With nearly three-quarters of UK businesses citing rising running costs as a major challenge in 2025, aligning staffing, demand and operations has never been more vital. Organisations everywhere are under pressure to run leaner operations while still delivering great service. Yet the most powerful lever for improvement isn’t always new technology, bigger budgets or major restructuring, it’s the way people are planned, scheduled and supported every day. 

In our recent webinar, “Unlimit Your Teams,” Leigh Joynson, Principal Product Manager at Zellis, explored how modern Workforce Management (WFM) can help organisations create stability, reduce complexity and unlock productivity by getting the fundamentals right. 

Why workforce management matters 

Every business understands the challenge of maintaining the right staffing levels. If there aren’t enough people, teams become overstretched and service starts to slip. If there are too many, costs rise without any gain in output. The “sweet spot” in the middle, where people are supported, customers are served and labour costs make sense, is surprisingly difficult to hit consistently. 

good workforce management system provides the framework to achieve this balance. It brings together all the factors that shape the working day, from rules and demand patterns to qualifications, workloads and more. Most importantly, it helps managers make decisions based on evidence rather than instinct. When these elements work in sync, organisations can run more smoothly while giving employees a clearer, fairer working experience. 

The core principle: Right people, right qualities, right place, right time

This idea ran throughout the webinar and sums up what effective WFM aims to achieve. But turning this principle into everyday reality is a challenge. People have different skills, availability and contractual constraints. Demand fluctuates. Absence happens. Compliance rules evolve. 

WFM platform sits at the centre of this complexity, helping organisations align their workforce with real business needs. Rather than relying on disconnected spreadsheets, emails or manual schedules, managers gain a consistent, real-time view of who is needed, where they are needed, and when.  

Where businesses typically struggle

Many organisations wrestle with similar pain points. Schedules may be created in spreadsheets, making them prone to errors and almost impossible to update quickly when things change. Managers spend time reacting to problems instead of anticipating them, because they lack the visibility needed to make informed decisions. And without clear oversight of costs, labour overspend can creep in unnoticed until it becomes a habit rather than an exception.

▸ **THINGS TO DO**
(1) Update the workforce management article: write out everything from "The core principle: Right" down to "Compliance rules evolve." again, with "webinar" replaced by "presentation".
(2) In the workforce management article, what role does Leigh Joynson hold at Zellis?

▸ **INFORMATION SUPPLIED**

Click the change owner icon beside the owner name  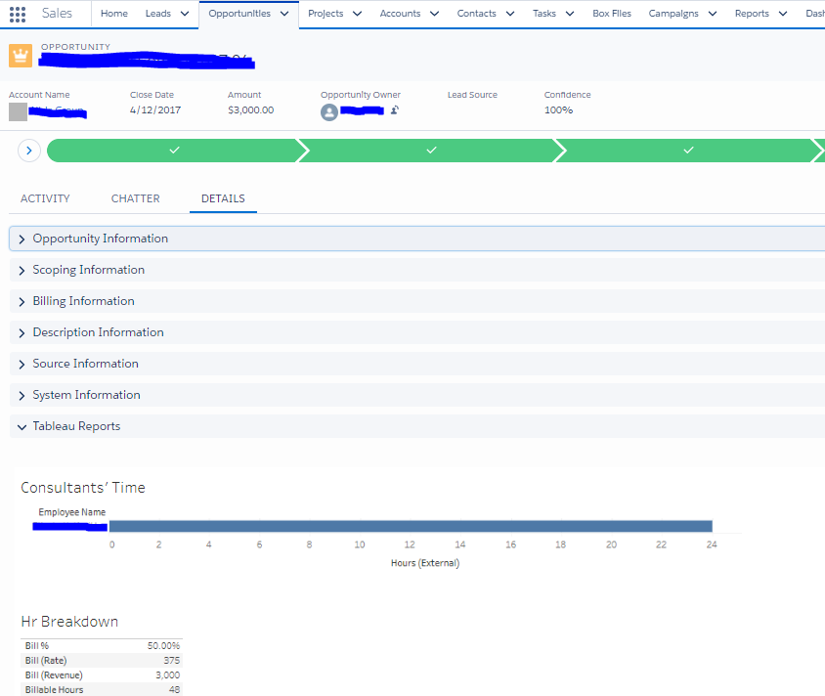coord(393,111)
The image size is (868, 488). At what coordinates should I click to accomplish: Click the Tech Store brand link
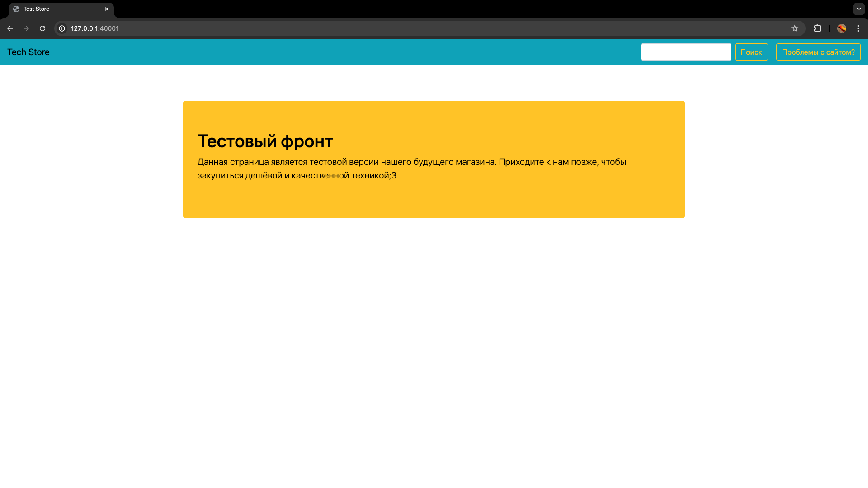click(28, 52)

▸ **RESULTS**
(1)
The core principle: Right people, right qualities, right place, right time

This idea ran throughout the presentation and sums up what effective WFM aims to achieve. But turning this principle into everyday reality is a challenge. People have different skills, availability and contractual constraints. Demand fluctuates. Absence happens. Compliance rules evolve.

(2) Principal Product Manager